*** Records for the task ***

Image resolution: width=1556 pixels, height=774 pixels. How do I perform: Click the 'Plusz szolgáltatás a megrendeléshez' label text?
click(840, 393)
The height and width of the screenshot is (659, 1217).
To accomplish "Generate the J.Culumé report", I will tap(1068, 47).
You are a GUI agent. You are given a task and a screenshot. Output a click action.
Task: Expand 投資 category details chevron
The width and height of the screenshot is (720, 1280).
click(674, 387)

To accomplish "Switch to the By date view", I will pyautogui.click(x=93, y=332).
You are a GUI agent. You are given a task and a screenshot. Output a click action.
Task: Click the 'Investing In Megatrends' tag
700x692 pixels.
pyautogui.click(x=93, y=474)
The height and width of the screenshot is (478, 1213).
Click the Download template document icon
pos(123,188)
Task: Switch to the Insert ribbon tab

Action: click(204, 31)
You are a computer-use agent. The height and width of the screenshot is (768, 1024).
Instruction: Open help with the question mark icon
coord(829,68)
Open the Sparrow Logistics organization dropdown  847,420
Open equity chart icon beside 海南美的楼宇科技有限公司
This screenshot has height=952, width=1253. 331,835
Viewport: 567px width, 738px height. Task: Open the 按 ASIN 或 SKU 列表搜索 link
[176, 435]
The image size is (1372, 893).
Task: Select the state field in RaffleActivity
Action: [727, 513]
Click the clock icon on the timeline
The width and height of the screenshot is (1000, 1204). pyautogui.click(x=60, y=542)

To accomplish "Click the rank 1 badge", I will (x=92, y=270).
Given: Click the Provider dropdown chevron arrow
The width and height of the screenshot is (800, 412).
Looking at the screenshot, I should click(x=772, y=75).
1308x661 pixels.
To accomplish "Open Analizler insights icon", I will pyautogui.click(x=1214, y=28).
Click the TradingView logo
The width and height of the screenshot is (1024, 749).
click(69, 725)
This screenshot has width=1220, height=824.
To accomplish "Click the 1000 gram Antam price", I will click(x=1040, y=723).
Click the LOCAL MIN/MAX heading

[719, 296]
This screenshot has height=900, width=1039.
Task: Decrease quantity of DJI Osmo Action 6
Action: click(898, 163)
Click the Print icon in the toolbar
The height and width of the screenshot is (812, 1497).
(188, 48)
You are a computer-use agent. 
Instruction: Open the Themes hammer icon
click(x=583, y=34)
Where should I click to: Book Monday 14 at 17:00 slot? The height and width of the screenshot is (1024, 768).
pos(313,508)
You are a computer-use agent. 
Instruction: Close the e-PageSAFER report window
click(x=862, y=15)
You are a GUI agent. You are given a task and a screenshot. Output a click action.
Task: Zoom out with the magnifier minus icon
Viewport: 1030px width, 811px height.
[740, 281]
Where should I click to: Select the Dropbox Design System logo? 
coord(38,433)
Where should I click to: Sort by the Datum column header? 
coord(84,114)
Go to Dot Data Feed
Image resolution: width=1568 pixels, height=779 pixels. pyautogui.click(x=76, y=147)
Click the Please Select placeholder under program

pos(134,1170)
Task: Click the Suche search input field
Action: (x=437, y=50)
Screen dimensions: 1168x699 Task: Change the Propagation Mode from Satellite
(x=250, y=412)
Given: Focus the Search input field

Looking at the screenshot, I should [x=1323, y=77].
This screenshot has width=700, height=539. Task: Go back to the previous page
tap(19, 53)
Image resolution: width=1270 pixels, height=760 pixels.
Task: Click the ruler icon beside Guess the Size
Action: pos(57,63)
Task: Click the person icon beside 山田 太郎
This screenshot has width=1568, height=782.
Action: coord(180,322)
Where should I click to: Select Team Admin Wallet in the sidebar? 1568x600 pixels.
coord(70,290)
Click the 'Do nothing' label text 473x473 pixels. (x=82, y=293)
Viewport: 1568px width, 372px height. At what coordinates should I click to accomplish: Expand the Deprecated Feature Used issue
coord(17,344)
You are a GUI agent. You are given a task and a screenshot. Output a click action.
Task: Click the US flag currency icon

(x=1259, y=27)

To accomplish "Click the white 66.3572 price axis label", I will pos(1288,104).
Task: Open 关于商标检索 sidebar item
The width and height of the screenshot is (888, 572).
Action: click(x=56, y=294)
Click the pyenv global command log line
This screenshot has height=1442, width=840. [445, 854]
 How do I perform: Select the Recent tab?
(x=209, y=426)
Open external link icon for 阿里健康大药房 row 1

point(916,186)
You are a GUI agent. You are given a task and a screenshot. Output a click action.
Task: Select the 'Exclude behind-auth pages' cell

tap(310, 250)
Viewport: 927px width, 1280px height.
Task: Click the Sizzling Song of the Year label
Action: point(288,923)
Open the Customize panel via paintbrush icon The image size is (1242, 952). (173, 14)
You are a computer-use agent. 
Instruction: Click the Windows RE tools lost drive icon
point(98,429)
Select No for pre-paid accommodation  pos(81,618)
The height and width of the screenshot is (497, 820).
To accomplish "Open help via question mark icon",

*** End of Records for the task ***

▶ The problem
A faithful copy is required of the lines from the one with "Instruction: Click the" through the last line of the data; please add nothing.

▶ Result of this exercise
Instruction: Click the Windows RE tools lost drive icon
point(98,429)
Select No for pre-paid accommodation  pos(81,618)
The height and width of the screenshot is (497, 820).
To accomplish "Open help via question mark icon",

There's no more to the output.